Given passage:
The defeat ended the 26th (Saite) Dynasty. Psamtik III was captured and, according to Herodotus, later executed for plotting revolt. Egypt now became the 27th Dynasty in the Egyptian king-lists, the First Persian Period, and a satrapy of the Achaemenid empire, with the Persian king ruling as pharaoh. This was a strategic transformation: Persia now controlled the Nile, the wealth of Egypt and the eastern Mediterranean seaboard. Cambyses followed the conquest with further campaigns south and west, an expedition up the Nile against Nubia (Kush) and an army sent across the desert to the oracle of Ammon at Siwa; Herodotus reports both as costly failures, and a planned attack on Carthage was abandoned when the Phoenician crews refused to sail against their own kin.
The hostile tradition: Cambyses in Herodotus Book 3
The reason Cambyses matters so much for source study is that his reputation in the surviving narrative is catastrophic, and probably unfair. In Herodotus Book 3, written some seventy years after the events, Cambyses becomes the archetype of the tyrant driven mad. Herodotus reports that on returning to Memphis he stabbed the sacred Apis bull (a calf worshipped as a god) in the thigh, mocked its priests, opened ancient tombs to inspect the dead, ridiculed the images of Egyptian gods, and even burned the mummified body of Amasis, the previous pharaoh. He is also made to murder his own brother and his sister-wife. Herodotus frames all of this within a Greek moral pattern: the proud king who violates the sacred is punished, and Cambyses' later misfortunes and death are presented as divine retribution.

Material for the task:
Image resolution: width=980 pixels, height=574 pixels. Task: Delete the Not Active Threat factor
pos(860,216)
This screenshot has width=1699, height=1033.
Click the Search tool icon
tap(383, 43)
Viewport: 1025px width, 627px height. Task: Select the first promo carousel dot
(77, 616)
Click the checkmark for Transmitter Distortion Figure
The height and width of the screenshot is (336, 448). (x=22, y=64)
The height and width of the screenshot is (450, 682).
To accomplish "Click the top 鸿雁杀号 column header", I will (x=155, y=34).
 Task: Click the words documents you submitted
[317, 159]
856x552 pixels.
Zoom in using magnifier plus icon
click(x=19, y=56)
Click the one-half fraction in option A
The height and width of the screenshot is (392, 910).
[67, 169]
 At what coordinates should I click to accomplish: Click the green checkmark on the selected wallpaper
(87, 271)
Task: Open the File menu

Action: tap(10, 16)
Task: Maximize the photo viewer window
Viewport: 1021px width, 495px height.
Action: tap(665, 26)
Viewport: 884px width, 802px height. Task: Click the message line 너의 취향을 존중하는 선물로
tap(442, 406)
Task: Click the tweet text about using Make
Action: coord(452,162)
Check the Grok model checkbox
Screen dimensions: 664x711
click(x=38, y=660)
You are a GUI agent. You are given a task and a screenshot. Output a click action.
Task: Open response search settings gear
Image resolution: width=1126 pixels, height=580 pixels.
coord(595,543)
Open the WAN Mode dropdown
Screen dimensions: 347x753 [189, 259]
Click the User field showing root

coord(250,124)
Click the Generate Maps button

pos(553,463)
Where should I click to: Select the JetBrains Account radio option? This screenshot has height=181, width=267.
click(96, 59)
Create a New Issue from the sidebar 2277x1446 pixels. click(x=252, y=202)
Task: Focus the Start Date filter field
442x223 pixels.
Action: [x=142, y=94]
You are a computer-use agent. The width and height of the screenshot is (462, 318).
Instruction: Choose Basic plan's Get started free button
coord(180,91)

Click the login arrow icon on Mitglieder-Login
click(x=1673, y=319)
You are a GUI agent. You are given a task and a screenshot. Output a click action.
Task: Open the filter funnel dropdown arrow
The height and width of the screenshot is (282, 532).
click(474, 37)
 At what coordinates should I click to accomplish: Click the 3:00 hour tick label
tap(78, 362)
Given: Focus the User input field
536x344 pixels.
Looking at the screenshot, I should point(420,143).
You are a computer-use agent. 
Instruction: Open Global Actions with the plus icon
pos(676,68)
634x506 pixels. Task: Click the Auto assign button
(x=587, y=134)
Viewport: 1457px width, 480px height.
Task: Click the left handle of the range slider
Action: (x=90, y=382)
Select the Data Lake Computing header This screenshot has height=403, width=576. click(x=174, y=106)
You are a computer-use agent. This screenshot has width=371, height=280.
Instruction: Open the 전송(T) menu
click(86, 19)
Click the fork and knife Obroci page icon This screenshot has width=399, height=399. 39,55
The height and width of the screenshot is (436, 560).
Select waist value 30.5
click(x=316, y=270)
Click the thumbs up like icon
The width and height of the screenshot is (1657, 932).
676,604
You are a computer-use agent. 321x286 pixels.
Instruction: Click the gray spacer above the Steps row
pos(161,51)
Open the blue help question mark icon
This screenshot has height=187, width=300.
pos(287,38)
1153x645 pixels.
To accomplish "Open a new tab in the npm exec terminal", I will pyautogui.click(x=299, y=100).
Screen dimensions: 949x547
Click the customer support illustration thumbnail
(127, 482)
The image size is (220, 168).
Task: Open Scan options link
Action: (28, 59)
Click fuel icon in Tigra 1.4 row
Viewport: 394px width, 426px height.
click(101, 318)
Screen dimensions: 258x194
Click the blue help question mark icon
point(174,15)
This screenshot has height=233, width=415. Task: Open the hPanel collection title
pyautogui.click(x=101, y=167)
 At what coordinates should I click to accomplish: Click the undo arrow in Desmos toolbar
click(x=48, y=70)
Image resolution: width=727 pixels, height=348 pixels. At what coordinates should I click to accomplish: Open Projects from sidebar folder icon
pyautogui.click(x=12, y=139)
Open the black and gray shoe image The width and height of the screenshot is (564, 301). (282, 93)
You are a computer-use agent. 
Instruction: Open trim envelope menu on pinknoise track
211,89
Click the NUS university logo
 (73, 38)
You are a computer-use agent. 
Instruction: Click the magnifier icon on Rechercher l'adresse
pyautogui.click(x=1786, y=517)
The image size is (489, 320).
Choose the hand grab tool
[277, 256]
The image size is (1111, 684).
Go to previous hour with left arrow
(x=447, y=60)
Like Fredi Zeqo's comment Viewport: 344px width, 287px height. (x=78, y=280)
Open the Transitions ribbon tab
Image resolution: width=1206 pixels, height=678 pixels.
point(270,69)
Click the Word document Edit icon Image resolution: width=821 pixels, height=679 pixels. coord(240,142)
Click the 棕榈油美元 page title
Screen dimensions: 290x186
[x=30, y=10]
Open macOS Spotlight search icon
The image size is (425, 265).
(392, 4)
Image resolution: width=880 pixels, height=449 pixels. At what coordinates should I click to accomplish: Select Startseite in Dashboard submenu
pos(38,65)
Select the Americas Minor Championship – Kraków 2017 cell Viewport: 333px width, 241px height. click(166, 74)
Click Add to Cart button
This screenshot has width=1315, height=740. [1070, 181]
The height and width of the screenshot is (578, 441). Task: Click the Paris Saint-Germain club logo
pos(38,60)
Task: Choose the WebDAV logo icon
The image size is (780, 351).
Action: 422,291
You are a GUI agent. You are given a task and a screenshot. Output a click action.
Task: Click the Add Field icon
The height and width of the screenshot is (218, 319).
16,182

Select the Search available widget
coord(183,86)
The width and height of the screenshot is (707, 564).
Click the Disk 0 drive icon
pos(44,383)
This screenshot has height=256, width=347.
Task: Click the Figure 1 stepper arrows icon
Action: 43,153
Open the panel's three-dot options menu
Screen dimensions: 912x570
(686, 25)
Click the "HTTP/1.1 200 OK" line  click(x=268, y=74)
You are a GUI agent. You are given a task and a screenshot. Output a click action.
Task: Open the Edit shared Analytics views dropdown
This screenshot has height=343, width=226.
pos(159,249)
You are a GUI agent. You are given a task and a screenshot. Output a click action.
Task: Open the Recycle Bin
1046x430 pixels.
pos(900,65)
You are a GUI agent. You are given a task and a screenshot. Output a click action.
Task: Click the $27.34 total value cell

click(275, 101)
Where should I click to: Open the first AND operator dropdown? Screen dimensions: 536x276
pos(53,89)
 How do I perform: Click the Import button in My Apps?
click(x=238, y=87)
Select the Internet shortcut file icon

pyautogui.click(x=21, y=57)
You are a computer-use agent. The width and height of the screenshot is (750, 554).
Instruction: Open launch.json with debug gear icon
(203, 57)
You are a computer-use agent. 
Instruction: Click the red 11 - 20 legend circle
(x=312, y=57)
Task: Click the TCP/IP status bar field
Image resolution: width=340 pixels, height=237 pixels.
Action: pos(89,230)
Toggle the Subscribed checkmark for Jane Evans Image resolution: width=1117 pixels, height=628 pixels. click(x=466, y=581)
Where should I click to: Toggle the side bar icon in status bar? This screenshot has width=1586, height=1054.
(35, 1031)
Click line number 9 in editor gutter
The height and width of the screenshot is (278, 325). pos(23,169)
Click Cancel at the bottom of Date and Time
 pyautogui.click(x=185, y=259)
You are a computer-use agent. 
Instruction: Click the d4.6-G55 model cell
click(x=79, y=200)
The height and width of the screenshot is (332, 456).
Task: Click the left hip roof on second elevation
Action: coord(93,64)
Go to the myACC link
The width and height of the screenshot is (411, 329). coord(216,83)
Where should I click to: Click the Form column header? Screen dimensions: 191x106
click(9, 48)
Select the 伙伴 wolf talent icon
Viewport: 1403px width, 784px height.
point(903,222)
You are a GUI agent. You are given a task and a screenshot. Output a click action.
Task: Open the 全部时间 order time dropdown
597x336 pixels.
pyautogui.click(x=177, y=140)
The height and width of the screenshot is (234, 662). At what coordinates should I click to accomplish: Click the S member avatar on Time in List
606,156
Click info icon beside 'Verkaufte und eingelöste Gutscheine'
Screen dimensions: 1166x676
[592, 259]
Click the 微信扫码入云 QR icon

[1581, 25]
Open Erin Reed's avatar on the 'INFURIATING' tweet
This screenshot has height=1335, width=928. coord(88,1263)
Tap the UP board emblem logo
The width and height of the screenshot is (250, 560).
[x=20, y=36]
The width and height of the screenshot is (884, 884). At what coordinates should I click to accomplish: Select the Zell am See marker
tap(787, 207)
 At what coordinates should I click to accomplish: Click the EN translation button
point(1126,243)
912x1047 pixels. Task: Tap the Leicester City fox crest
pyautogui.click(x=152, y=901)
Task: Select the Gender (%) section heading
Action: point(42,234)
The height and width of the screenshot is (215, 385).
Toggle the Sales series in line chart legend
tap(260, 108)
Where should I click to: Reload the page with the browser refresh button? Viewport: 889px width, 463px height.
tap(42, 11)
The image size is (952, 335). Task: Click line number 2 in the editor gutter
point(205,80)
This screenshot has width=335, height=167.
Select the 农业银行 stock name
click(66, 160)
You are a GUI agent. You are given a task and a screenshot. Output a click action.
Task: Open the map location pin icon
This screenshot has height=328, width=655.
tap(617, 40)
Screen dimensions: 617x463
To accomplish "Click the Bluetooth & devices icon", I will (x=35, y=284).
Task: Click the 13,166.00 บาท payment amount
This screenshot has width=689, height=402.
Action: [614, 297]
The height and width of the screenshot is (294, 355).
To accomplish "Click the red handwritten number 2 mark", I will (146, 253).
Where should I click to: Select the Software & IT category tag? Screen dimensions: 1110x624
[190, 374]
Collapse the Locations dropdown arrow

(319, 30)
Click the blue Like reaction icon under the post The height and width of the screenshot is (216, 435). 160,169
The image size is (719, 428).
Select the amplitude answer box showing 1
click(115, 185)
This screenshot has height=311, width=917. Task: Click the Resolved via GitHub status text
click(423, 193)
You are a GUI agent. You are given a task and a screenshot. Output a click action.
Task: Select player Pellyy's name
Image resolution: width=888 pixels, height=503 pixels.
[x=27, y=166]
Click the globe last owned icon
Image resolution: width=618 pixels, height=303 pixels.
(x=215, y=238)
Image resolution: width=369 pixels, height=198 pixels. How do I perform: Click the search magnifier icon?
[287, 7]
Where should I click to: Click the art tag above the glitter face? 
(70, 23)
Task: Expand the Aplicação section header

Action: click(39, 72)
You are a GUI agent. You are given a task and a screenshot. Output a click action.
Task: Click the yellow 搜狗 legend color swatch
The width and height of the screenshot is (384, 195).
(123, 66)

Short problem 1:
Edit the rows from the line with "Open the Transitions ribbon tab" to the line with "coord(183,86)", changing "Add to Cart" to "Add to Basket" and keeping everything else as it is. Give back only those lines.
Short problem 2:
Resume the text on Cambyses and the Persian conquest of Egypt, picking up after its final sentence.
The rows have no connection to the text about Cambyses and Egypt.

Task answer 1:
Open the Transitions ribbon tab
Image resolution: width=1206 pixels, height=678 pixels.
point(270,69)
Click the Word document Edit icon Image resolution: width=821 pixels, height=679 pixels. coord(240,142)
Click the 棕榈油美元 page title
Screen dimensions: 290x186
[x=30, y=10]
Open macOS Spotlight search icon
The image size is (425, 265).
(392, 4)
Image resolution: width=880 pixels, height=449 pixels. At what coordinates should I click to accomplish: Select Startseite in Dashboard submenu
pos(38,65)
Select the Americas Minor Championship – Kraków 2017 cell Viewport: 333px width, 241px height. click(166, 74)
Click Add to Basket button
This screenshot has width=1315, height=740. [1070, 181]
The height and width of the screenshot is (578, 441). Task: Click the Paris Saint-Germain club logo
pos(38,60)
Task: Choose the WebDAV logo icon
The image size is (780, 351).
Action: 422,291
You are a GUI agent. You are given a task and a screenshot. Output a click action.
Task: Click the Add Field icon
The height and width of the screenshot is (218, 319).
16,182

Select the Search available widget
coord(183,86)

Task answer 2:
Read critically, this is a construction, not a transcript. Herodotus is a Greek writing long after the event and drawing on Egyptian oral informants, and there is a strong reason those informants were hostile: a Demotic papyrus records that Cambyses reduced the revenues that the Saite kings had granted to Egyptian temples. A king who cut the priests' incomes is exactly the sort of ruler the priesthood would later blacken. The "madness" is therefore best understood as a literary and priestly tradition of grievance, hardened into a moralising Greek narrative, rather than sober reporting.
The Egyptian counter-evidence: the Udjahorresnet statue
Against Herodotus stands contemporary Egyptian evidence, and it points the other way. The key document is the biographical inscription on the naophorous statue of Udjahorresnet, a senior Egyptian priest and naval commander who had served the last Saite pharaohs and then continued under Persian rule. In his own account, Udjahorresnet composed an Egyptian royal titulary for Cambyses, presenting him as a legitimate pharaoh; he says the king, at his request, ordered foreigners expelled from the temple of the goddess Neith at Sais, restored its offerings and revenues, and performed the proper duties of a "beneficent king." This is a king working with the Egyptian elite and through Egyptian religious institutions, not a rampaging desecrator.
Two further points strengthen the counter-case. First, the surviving Apis burial record indicates that an Apis bull was interred with full ceremonial honours during Cambyses' reign, which is very hard to square with Herodotus' claim that he killed the Apis in a fit of madness. Second, adopting a pharaonic titulary and maintaining major cults was simply how the Achaemenid empire governed: Persian kings ruled Babylon as Babylonian kings and Egypt as pharaohs, working through local elites like Udjahorresnet rather than against them. The Egyptian evidence thus fits the administrative logic of the empire, while the "madman" does not.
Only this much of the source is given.